Material for this task section start

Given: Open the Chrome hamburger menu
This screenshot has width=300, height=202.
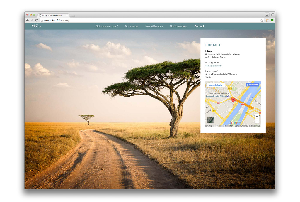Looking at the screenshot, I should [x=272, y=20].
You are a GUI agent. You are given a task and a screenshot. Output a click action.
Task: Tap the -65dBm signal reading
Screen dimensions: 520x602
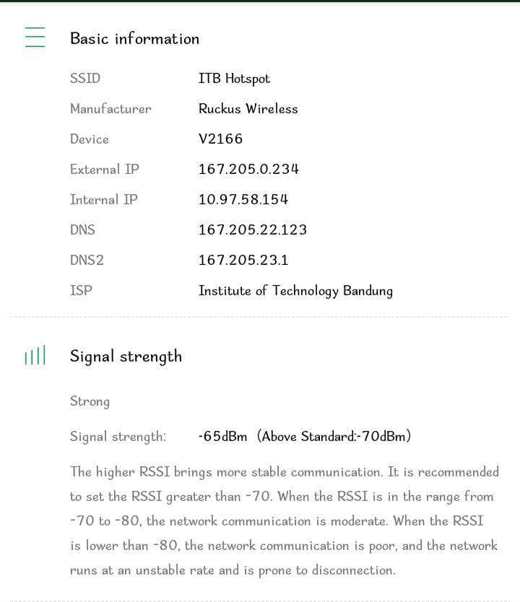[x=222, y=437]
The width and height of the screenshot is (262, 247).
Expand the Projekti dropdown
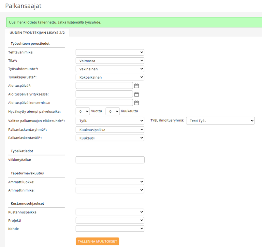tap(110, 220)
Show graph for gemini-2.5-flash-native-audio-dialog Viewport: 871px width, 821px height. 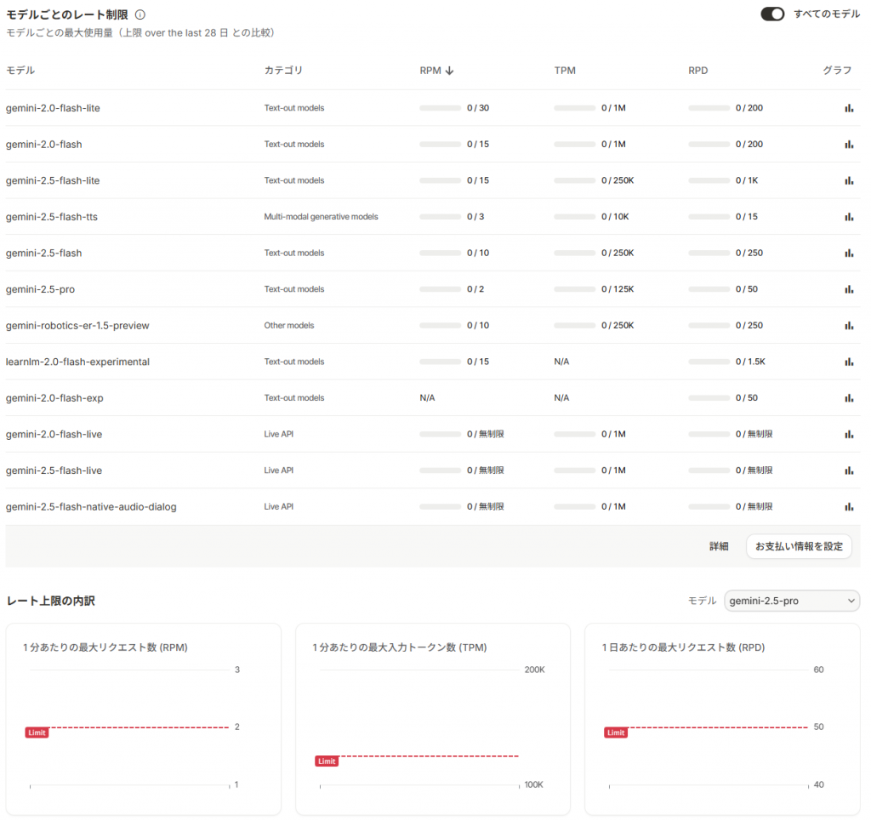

Material for this task section end
Material for this task section start

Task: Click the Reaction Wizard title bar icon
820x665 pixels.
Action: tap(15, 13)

Material for this task section end

▸ **Directions**:
Reproduce the listing above only between the lines holding "Expand the Projekti dropdown" and "Show graph for", inclusive. Every line must match exactly, and pictures are dropped.

▸ **Task answer**:
Expand the Projekti dropdown
tap(110, 220)
Show graph for gemini-2.5-flash-native-audio-dialog Viewport: 871px width, 821px height. 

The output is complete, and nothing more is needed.